_EXERCISE DESCRIPTION_
Please convert the entries below into a Markdown table with the columns "Row" and "Line," beginning at the line that has "You are a GUI" and stopping after the last entry. Number each row and leave out any blank lines.

_RECORDS PROVIDED_
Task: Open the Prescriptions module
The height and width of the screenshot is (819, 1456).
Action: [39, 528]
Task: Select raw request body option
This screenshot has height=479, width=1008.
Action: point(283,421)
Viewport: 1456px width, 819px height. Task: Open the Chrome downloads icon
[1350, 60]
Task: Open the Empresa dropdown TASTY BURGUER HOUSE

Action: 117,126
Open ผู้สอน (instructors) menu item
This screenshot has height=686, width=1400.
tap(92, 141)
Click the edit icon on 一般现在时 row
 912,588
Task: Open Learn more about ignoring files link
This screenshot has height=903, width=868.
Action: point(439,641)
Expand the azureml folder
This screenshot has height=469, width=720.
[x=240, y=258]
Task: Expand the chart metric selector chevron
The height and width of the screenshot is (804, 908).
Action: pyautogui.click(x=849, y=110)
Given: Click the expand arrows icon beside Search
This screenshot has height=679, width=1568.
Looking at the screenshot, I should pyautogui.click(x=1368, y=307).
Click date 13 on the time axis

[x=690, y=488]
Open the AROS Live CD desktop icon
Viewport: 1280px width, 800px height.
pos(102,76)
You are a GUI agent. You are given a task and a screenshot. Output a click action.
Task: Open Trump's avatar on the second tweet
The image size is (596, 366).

_ANSWER_
| Row | Line |
|---|---|
| 1 | You are a GUI agent. You are given a task and a screenshot. Output a click action. |
| 2 | Task: Open Trump's avatar on the second tweet |
| 3 | The image size is (596, 366). |